Что сделать »
**a.** Ответьте на вопросы по фрагменту о земле Китиген:
(i) В каком году закрыли дело о посылке экспедиции для поисков земли к северу от мыса Якан?
(ii) На каком судне находился Томас Лонг, когда увидел остров?
(iii) Какие две загадки содержит загадка земли Китиген?
**b.** Определите, согласуются ли с фрагментом о земле Китиген следующие утверждения:
(i) Чукчи понимали наречие жителей неведомой земли.
(ii) Рассказы чукчей были серьезно проанализированы.
(iii) Остров, который увидел Томас Лонг, носит имя Ф. П. Врангеля.
**c.** Напишите продолжение фрагмента о земле Китиген, начиная сразу после его последней фразы.

━━ Фрагмент документа

Михайло Третьяков, он же Вевтугитьке, отметил, что жители неведомой земли разговаривают между собой на таком наречии, которое видевшиеся с ними чукчи нисколько не понимали [29]. Однако в этом рассказе, как станет ясно из дальнейшего изложения, в качестве предположений объединены разные события и сообщения о разных этносах.
Все эти рассказы чукчей не были даже сколько-нибудь серьезно проанализированы. В 1832 году дело о посылке экспедиции для поисков земли к северу от мыса Якан было закрыто. И только летом 1867 года американский китобой Томас Лонг на барке "Нил" нисколько не мечтая об открытии какой-либо земли, увидел тот остров, к которому так стремился Ф.П.Врангель, и который теперь носит его имя.
Итак, загадка земли Китиген или Тикиген – содержит в себе сразу два загадки: топонимическую – что это за земля, кто ее мог так назвать, и этнографическую – какой именно народ проживал на этой земле и что означает название неведомой земли на языке этого народа. Попробуем с ними разобраться.

━━━━
━━ Данные

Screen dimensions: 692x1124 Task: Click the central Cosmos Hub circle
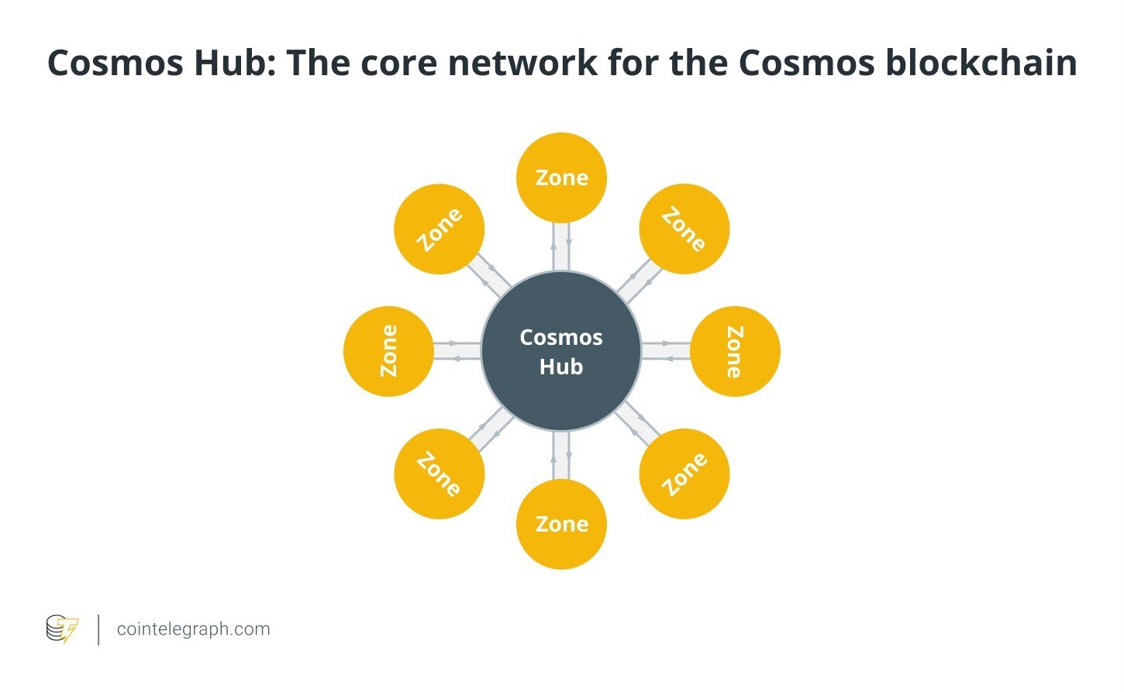561,351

━━━━

Ответы по заданиям »
**a.**
(i) В 1832 году.
(ii) На барке «Нил».
(iii) Топонимическую и этнографическую.

**b.**
(i) Нет: «которое видевшиеся с ними чукчи нисколько не понимали».
(ii) Нет: «Все эти рассказы чукчей не были даже сколько-нибудь серьезно проанализированы».
(iii) Да: «который теперь носит его имя».

**c.**
По В.Г.Богоразу, чукчи называли Аляску Кыымын, а жителей Аляски – кыымыльыт, что соответствует названию эскимосского поселения на мысе Принца Уэльского Киги, жители этого поселка по-эскимосски называются кихмит или кинугмиут [30]. В.В.Леонтьев дает те же самые названия в более точной записи: по его изложению, чукчи именуют Аляску словом Кыгмин, а аляскинских эскимосов – словом кыгмильыт [31]. Эта форма надежно идентифицируется с названием народа кыкыкме, приводимым В.А.Туголуковым [32]; она могла быть заимствована чукчами непосредственно из эскимосского языка, и юкагиры тут оказываются совершенно ни при чем. Надежным языковым идентификатором сравниваемых этнонимов является собственно эскимосский суффикс названий жителей какой-либо местности=мит. Указание В.А.Туголукова, что народ кыкыкме "похож на юкагиров" заслуживает комментария и, возможно, проливает некоторый свет на происхождение самого этнонима "юкагиры".
Если принять во внимание, что этноним "юкагиры" имеет странное внешнее сходство с чукотским словом йыкыргавыльыт "дыряворотые", которое у чукчей служит названием тех же эскимосов, то получается, что мы в данном контексте опять имеем два стоящих рядом названия, относящихся к одному и тому же этносу, как и в случае с чукотским старшиной-потомком "шелагов, или чаванов". В данном случае сходство чукотского слова-названия эскимосов йыкыргавыльыт, не менявшего своего значения, с современным этнонимом юкагиры легко может ввести в заблуждение.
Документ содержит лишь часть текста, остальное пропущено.